Friday, September 24, 2021

The Sorry and Sad Decline of BYU Studies

By Dennis B. Horne

            Since Jack Welch left his post as editor and Steven Harper took over, we have seen a steady decline in the quality and soundness and strength of BYU Studies Quarterly. BYU Studies has long had a deserved reputation for strong academic rigor beautifully blended with belief and faith and loyalty. While there were occasional exceptions, this has long been mostly true. I think Jack Welch is largely creditable for that former success. Sure he made some mistakes and poor decisions at times, but by and large he did a great job for three decades plus selecting strong pieces for publication therein.

            Then Welch retired and someone made the decision to replace him with an unorthodox liberal, Steven Harper. (I wonder if it was the same person who made the decision to destroy NAMI by hiring a liberal unorthodox director for that formerly fine organization.) Since then, clue after hint after shout have now arisen that BYU Studies has gone into a sharp decline in quality and doctrinal soundness. This has been a result of BYU’s highly public troubles with their poor administration hiring liberal activist (even some dissident) faculty and staff.

            Elder Jeffrey R. Holland has twice gone to BYU in the last five years to rebuke and correct erring administration, faculty, and staff. They seem deaf to his message and continue pouring out publications that do not reflect the teachings of their sponsoring institution well, sometimes outright contradicting gospel truths and foundational events.

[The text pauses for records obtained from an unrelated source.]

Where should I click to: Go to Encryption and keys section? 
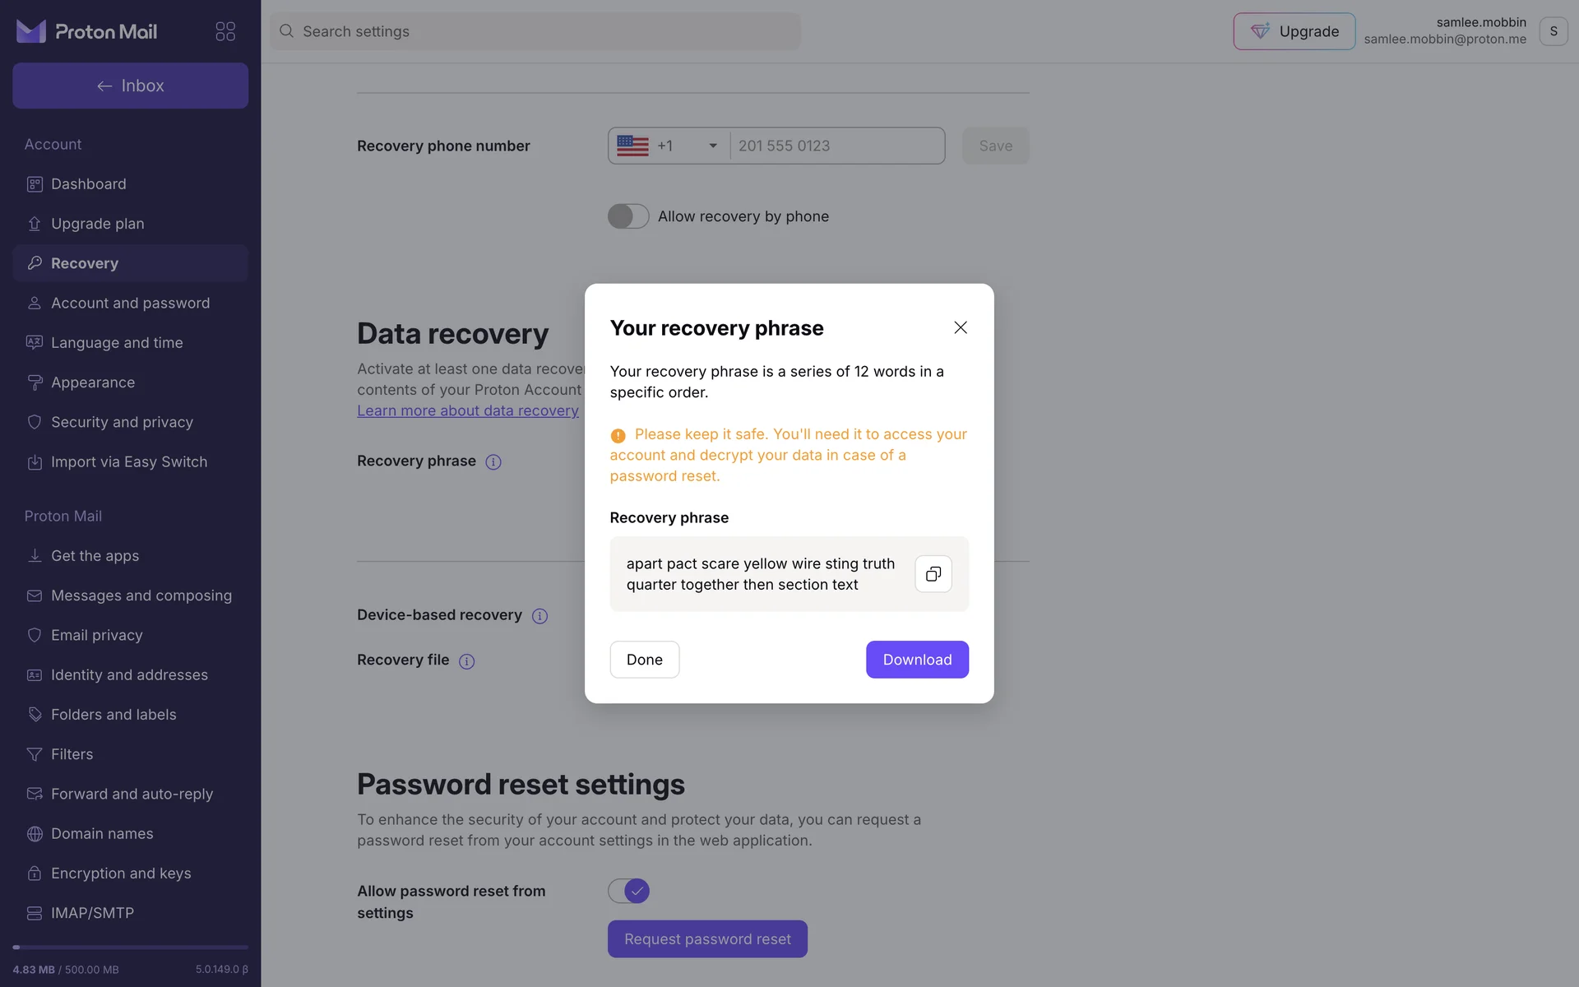(x=121, y=873)
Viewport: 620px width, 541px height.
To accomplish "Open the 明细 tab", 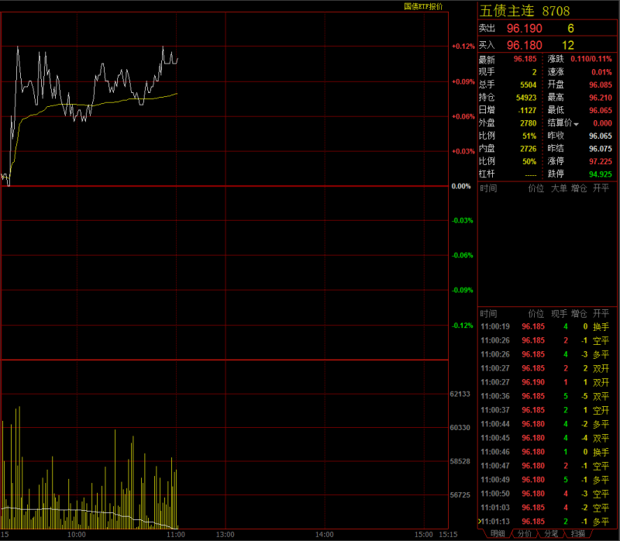I will coord(496,534).
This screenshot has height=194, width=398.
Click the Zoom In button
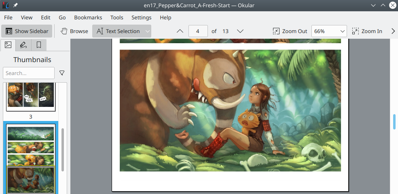coord(367,31)
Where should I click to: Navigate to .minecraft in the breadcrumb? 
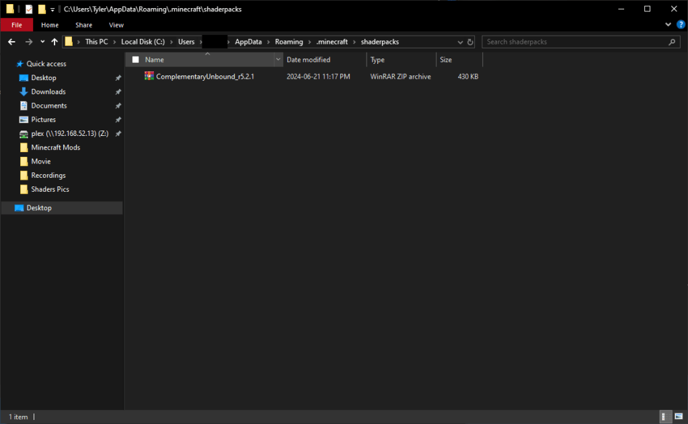point(332,42)

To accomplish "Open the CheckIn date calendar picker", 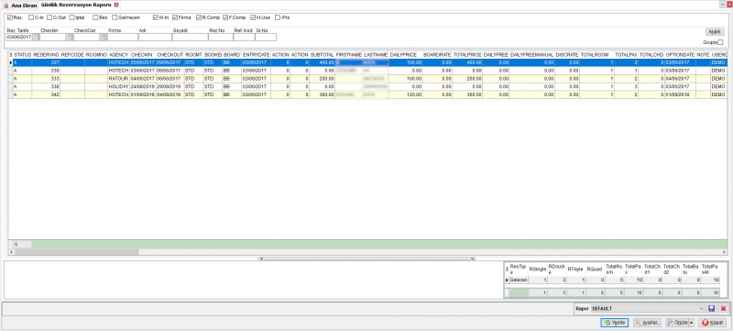I will pos(69,37).
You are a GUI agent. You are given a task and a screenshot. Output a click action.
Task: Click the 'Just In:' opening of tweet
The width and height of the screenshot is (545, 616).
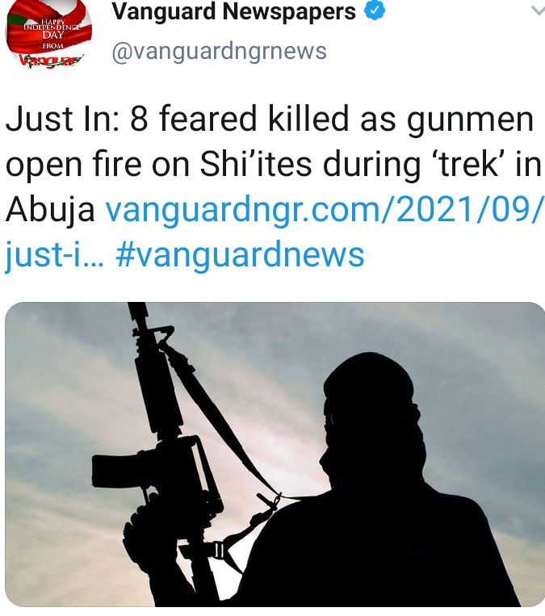coord(62,118)
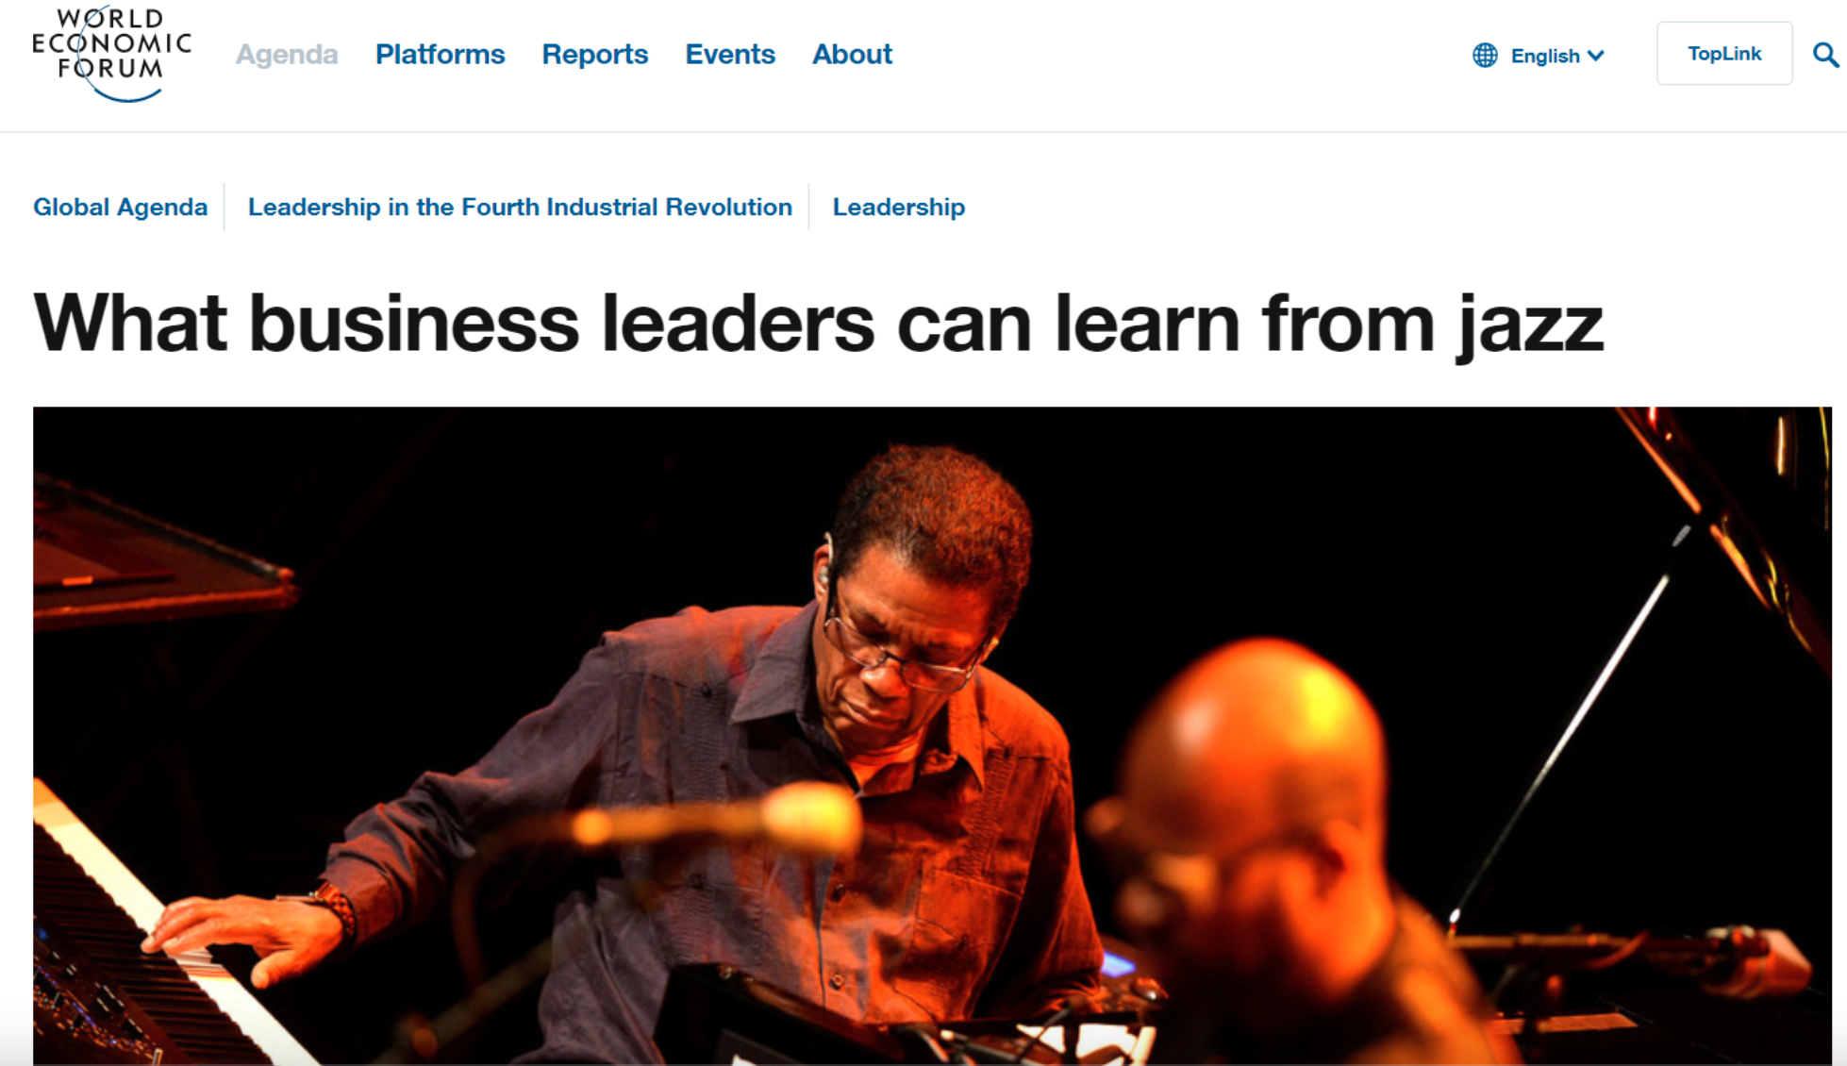This screenshot has width=1847, height=1066.
Task: Open Leadership in the Fourth Industrial Revolution link
Action: 520,207

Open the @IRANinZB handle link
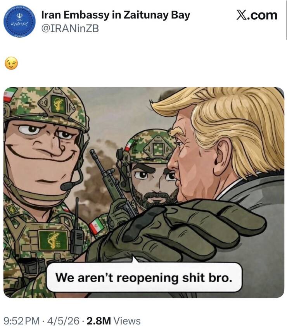tap(70, 29)
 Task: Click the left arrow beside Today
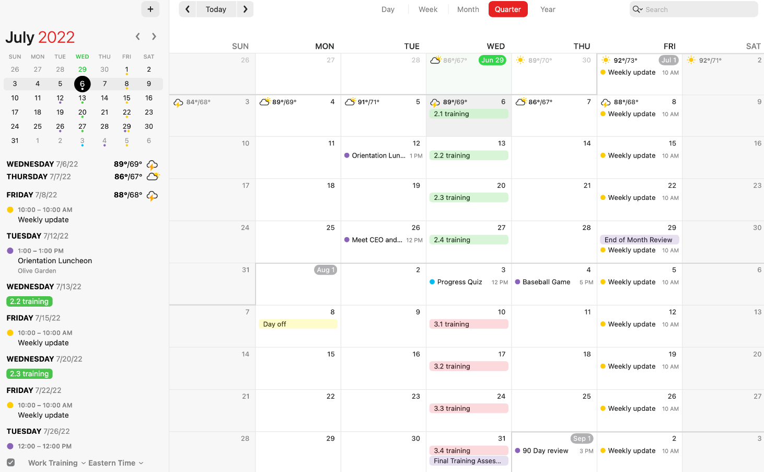coord(187,9)
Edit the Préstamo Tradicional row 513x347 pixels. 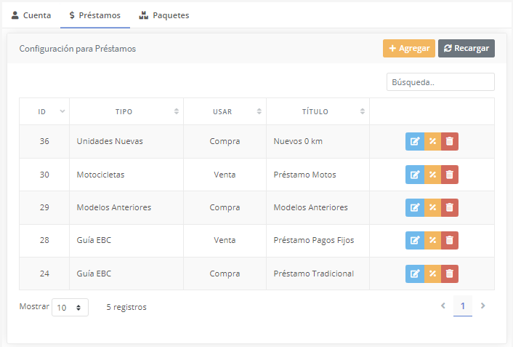pyautogui.click(x=415, y=274)
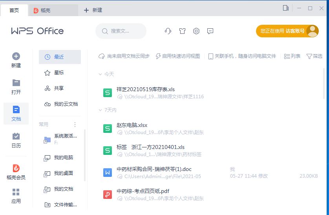Open 稻壳会员 membership icon

(16, 168)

            But in this case we are specifically looking at BYU Studies, that Steven Harper is subtly sabotaging with unorthodox liberal paper selections and publishing (and guest editor selection—unorthodox liberals like Terryl Givens and Ben Spackman).

            So what are the hints and shouts found in recent issues that unmistakably portray this decline?

 

- A book review in issue 60:2 that lauds and applauds a couple of books written by a dangerous dissident historian that denigrate President Ezra Taft Benson’s life and teachings. These books label him an “ultra” conservative that spouted political rhetoric instead of teaching the gospel of Jesus Christ to the Church and acting as an inspired watchman on the tower. I am a student of Pres. Benson’s life and teachings, and while it is true that he became somewhat obsessed with Communism and was told by the First Presidency to back off it in speeches or be dropped from the Quorum, by and large his teachings, from the beginning of his apostleship to his death, were inspired, truthful, prophetic, and best of all, what the Lord wanted said to the Saints.

            Many of Elder Benson’s 1960s and 1970s general conference addresses are almost more applicable today than the day they were given, containing warnings for that day that also fit our later day like a glove. He came in his true identity as an Apostle of the Lord Jesus Christ, and warned the Church of the evils of the world as the true and authorized prophet of God. If one digs, one can find a few extremist discourses relating to some political matters, but those are the exception, not the rule, and are not what most church members are familiar with or have access to.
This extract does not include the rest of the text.